Infection remains the major cause of morbidity and mortality in immunocompromised children with malignancy. In addition, the economic impact of antibiotic treatment should always be evaluated, especially in developing countries. In our center between January 1998 and January 1999, 73 children with hematological malignancies [acute lymphoblastic leukemia (ALL), acute myeloid leukemia (AML)]; 9 children with solid tumors (rhabdomyosarcoma, neuroblastoma) had 87 febrile neutropenic episodes (related to chemotherapy). These children were randomized prospectively into three treatment groups. The first group (n: 28) received cefepime plus netilmicin, while the second group (n: 29) was treated with ceftazidime plus amikacin and the third (n: 30) with meropenem as monotherapy. The aim of the study was to compare the success rates and cost of fourth generation cephalosporin plus aminoglycoside and monotherapy of meropenem with ceftazidime plus amikacin, which is the standard therapy for febrile neutropenia. Microbiologically documented infections were 29.9%, clinically documented infections were 9.2% and 60.9% of the febrile neutropenic episodes were considered to be FUO. Gram-positive microorganisms were the most commonly isolated agents from blood cultures [MRSA (Methicillin Resistant Staphylococcus aureus) in 6 patients and MSSA (Methicillin Sensitive Staphylococcus aureus) in 4 patients]. The success rates were 78.5%, 79.3% and 73.3 % for the 1st, 2nd and 3rd groups respectively.
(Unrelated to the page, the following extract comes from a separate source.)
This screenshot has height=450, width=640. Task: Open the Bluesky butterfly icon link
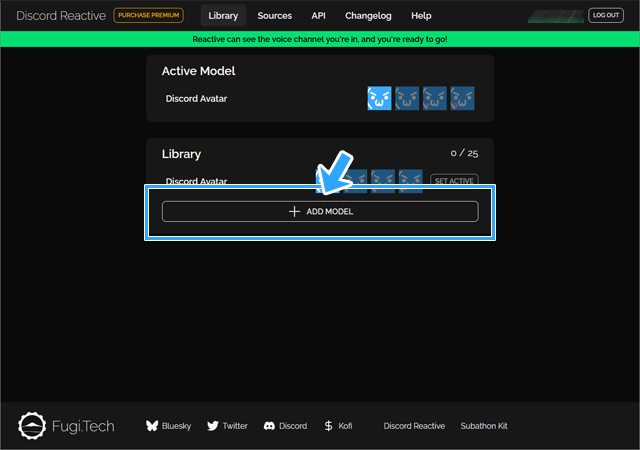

In 4 patients (4.5%) fever responded only to amphotericin-B therapy. There was no statistically significant difference between the three treatment regimens with respect to efficacy, safety and tolerance (chi2 test, p>0.05), but while the third and fourth generation cephalosporins + aminoglycosides were comparable for cost, the monotherapy regimen was the most expensive. The main determining factors for the choice of treatment of febrile neutropenic children, especially in a developing country, are cost, presence of indwelling catheter and the bacterial flora of the unit, as well as efficacy.